Last year, the 70th anniversary of the establishment of the United Nations was celebrated around the world; however, its endemic failures rather than its accomplishments predominated the discussions. The UN has been on the stage of world politics since 1945, when the member states gave it the ambitious mission of maintaining international peace and security. Yet the question of the UN’s legitimacy has been disputed throughout its history, and calls for structural and procedural reforms of its system go back to its establishment. Especially after the 2003 Iraq War, the tone of the critics sharpened as UN Secretary-General Kofi Annan pointed to a crisis of the international system, most notably the UN Security Council.
More than a decade has passed since Annan warned of a crisis of the international system, and the gap has continued to widen between the “distribution of decision‐making authority” in the UN Security Council and the “distribution of military, political and economic power” in the world today. The growing significance of new platforms such as the G20, and emerging group of states like BRICS, IBSA and MIKTA, challenge the distribution of economic and political power in world politics.The rise of China and India, and the growing influence of countries such as Brazil, Turkey, South Africa and Mexico, have radicalized the demand for altering the institutions, norms and practices of global governance in which the UN stands at the very heart. Today the UN Security Council system and its structural legitimacy has come under challenge in regard to its (a) unrepresentative structure with respect to contemporary geopolitical and economic realities; its procedural legitimacy is suspected on grounds of a (b) lack of transparency and accountability in the decision-making process; and its performance legitimacy is in question with respect to its (c) effectiveness in terms of a mismatch between the “goals” of the UN Charter and its resolutions.
Since the 2000s, Turkey has been one of the vocal advocates of UN Security Council reform, focusing on representativeness, effectiveness and the accountability issues.
Firstly, the Council’s structural legitimacy is being challenged by critics who question the five permanent members’ position, as well as their privilege of a veto over any Council resolution or decision, by virtue of having won a war seventy years ago. As of yet, the geographic distribution of the Council members is not truly representative in regards to the world’s population. Secondly, the Council’s procedural legitimacy is being challenged on the grounds that there is a clear lack of transparency, serious dialogue and accountability in the Council’s decision-making process.
The UNSC’s decision-making procedures are not transparent, inclusive, or based on egalitarian principles; and the morality of its “non-actions” is widely debated. The decision makers are also not accountable to the peoples who are affected by their policies and decisions. As the decisions of the UNSC began to influence more deeply the lives of individuals, the accountability of its decisions become much more significant. Thirdly, the Security Council’s performance legitimacy or effectiveness suffers from an uneven and selective record throughout its history. Prolonged crises, and weakness due to the lack of political will to strengthen the organization, have also led to continuing accusations of ineffectiveness.

_Dataset excerpts_:

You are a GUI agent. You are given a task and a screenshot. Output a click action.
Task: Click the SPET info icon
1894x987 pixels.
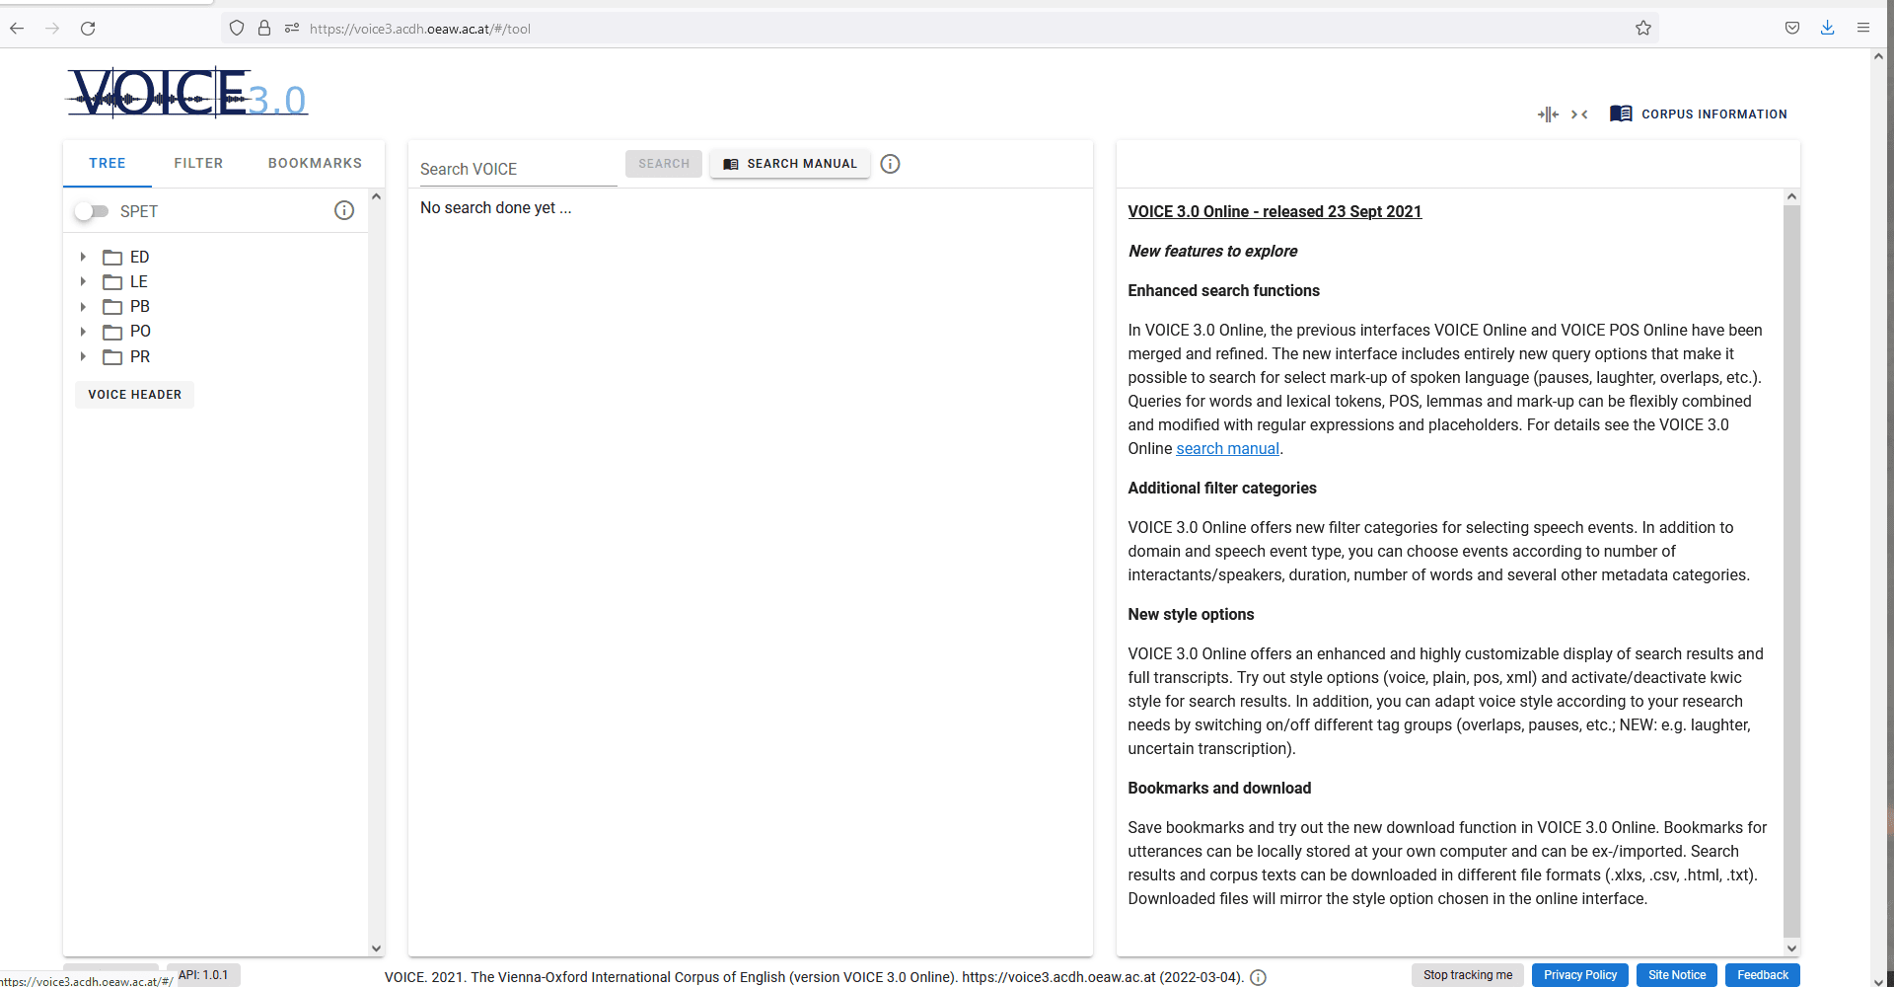344,210
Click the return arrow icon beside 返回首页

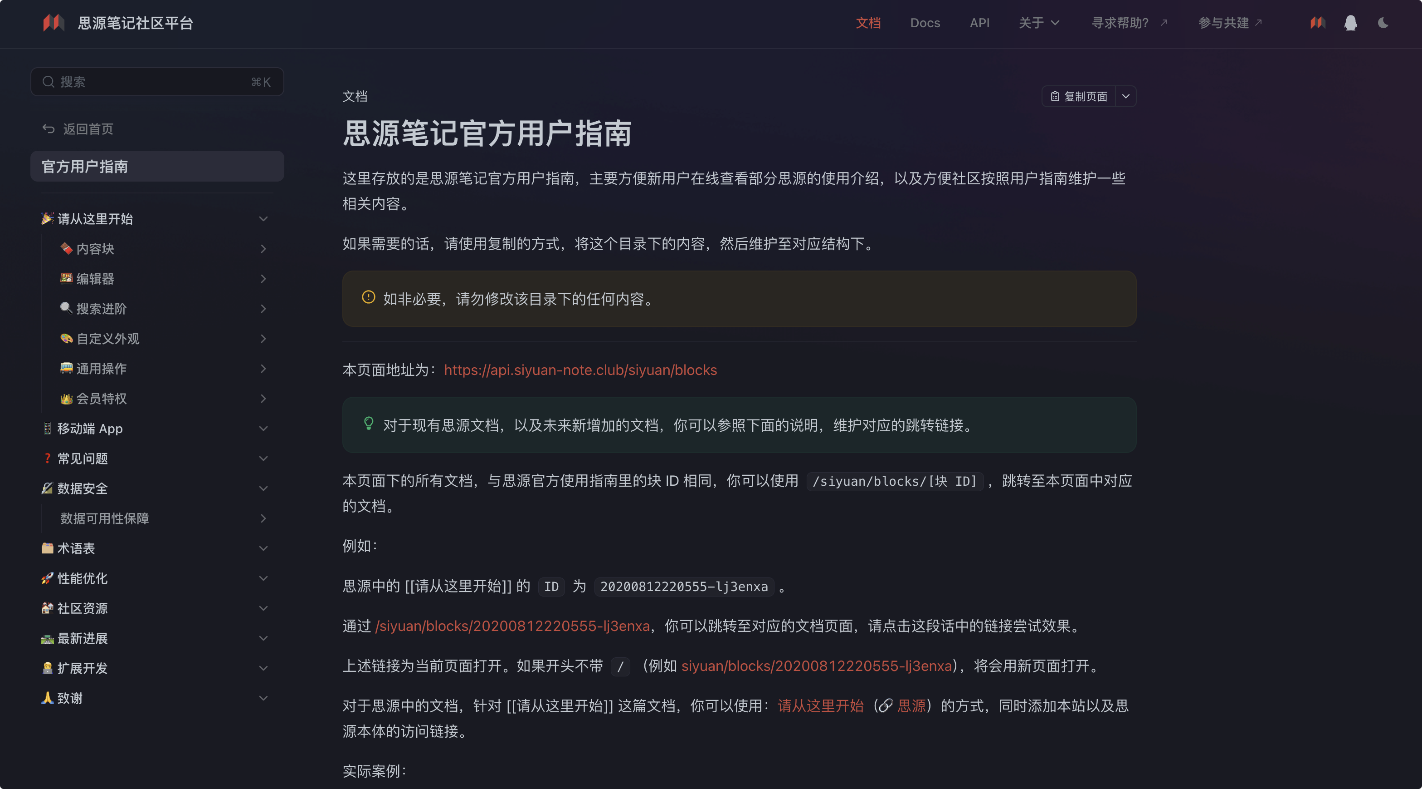49,129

_Written problem 1_:
List the countries that the passage on Security Council reform describes as rising or gaining in influence.
_Written problem 2_:
Return the entries that follow the passage on Security Council reform line by line, with the wording unchanged, leaving out the pictures.

_Complete response 1_:
China, India, Brazil, Turkey, South Africa, Mexico

_Complete response 2_:
You are a GUI agent. You are given a task and a screenshot. Output a click action.
Task: Click the SPET info icon
1894x987 pixels.
344,210
Click the return arrow icon beside 返回首页

49,129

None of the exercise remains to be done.